> **PROBLEM REQUIREMENTS**
Where a record contains a picture, omit it; otherwise reproduce the listing exactly.

> **DATA TO USE**

··········

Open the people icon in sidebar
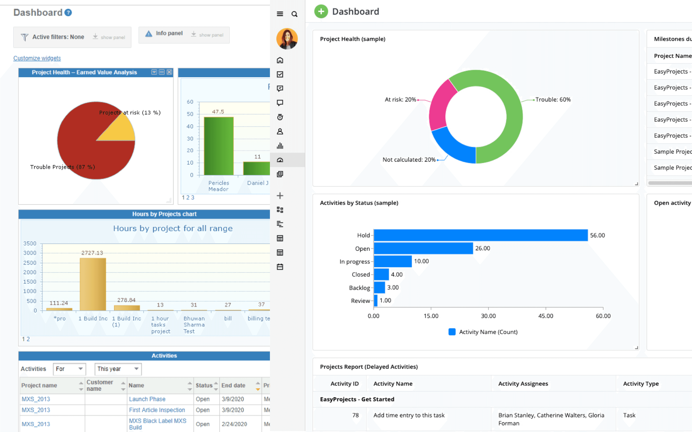This screenshot has height=432, width=692. 280,131
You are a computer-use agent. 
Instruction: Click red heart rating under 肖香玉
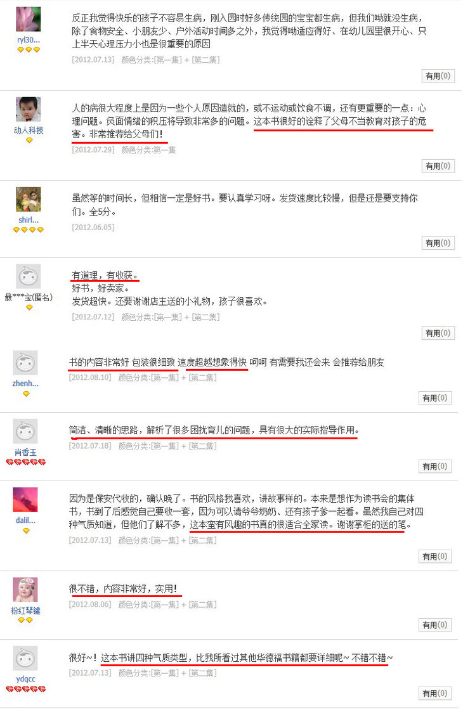pos(26,462)
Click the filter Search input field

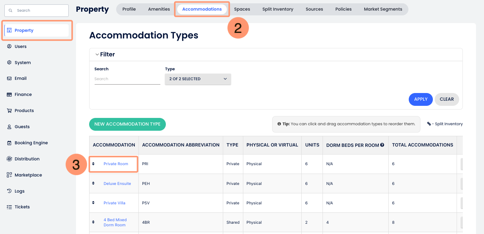pyautogui.click(x=127, y=79)
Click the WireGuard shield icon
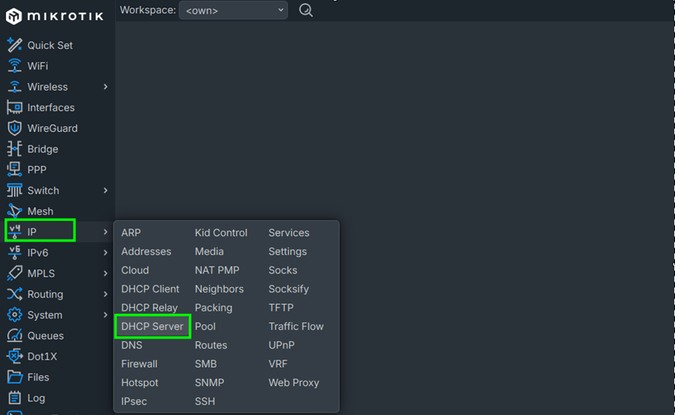Viewport: 675px width, 415px height. point(14,128)
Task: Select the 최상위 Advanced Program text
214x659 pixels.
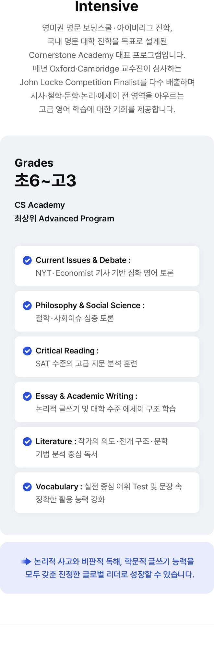Action: (x=64, y=219)
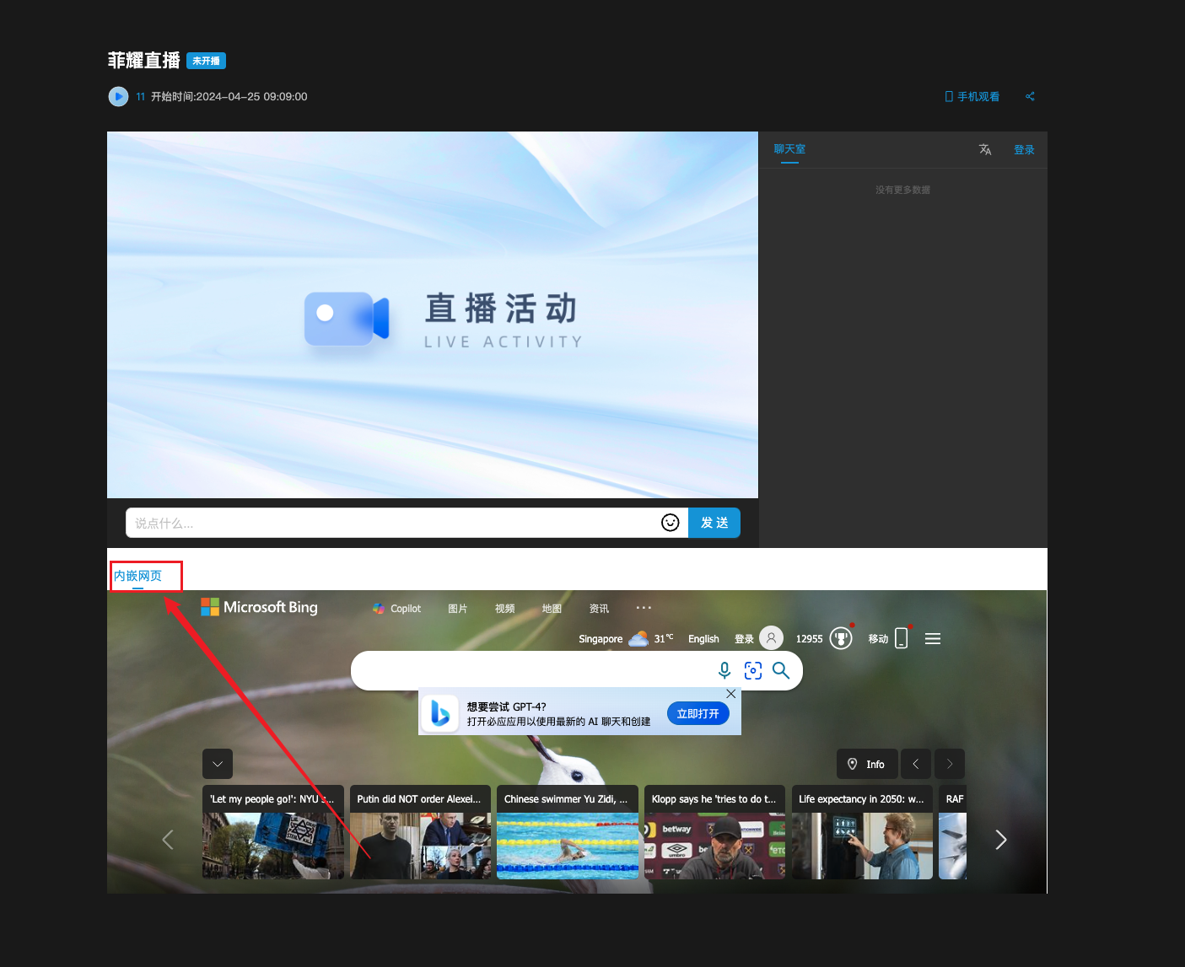Click the blue play icon under title

point(118,97)
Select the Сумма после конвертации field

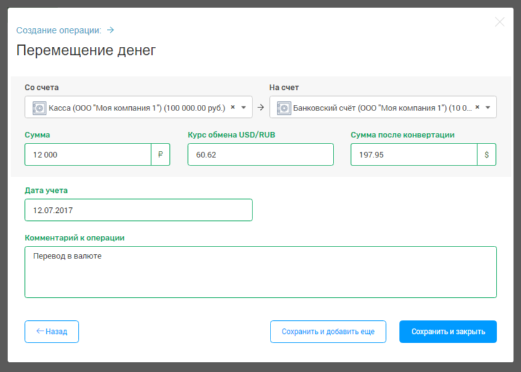[414, 155]
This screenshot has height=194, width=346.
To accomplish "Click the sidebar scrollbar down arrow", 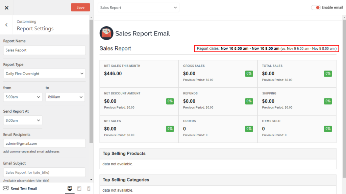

··········

> **EXERCISE RESPONSE**
Open the people icon in sidebar
This screenshot has height=432, width=692. 280,131
You are a computer-use agent. 
Instruction: Click red heart rating under 肖香玉
pos(26,462)
Click the filter Search input field

pyautogui.click(x=127, y=79)
Click the WireGuard shield icon
Viewport: 675px width, 415px height. point(14,128)
Task: Select the 최상위 Advanced Program text
214x659 pixels.
Action: (x=64, y=219)
Click the blue play icon under title

point(118,97)
Select the Сумма после конвертации field

[414, 155]
This screenshot has height=194, width=346.
To accomplish "Click the sidebar scrollbar down arrow", 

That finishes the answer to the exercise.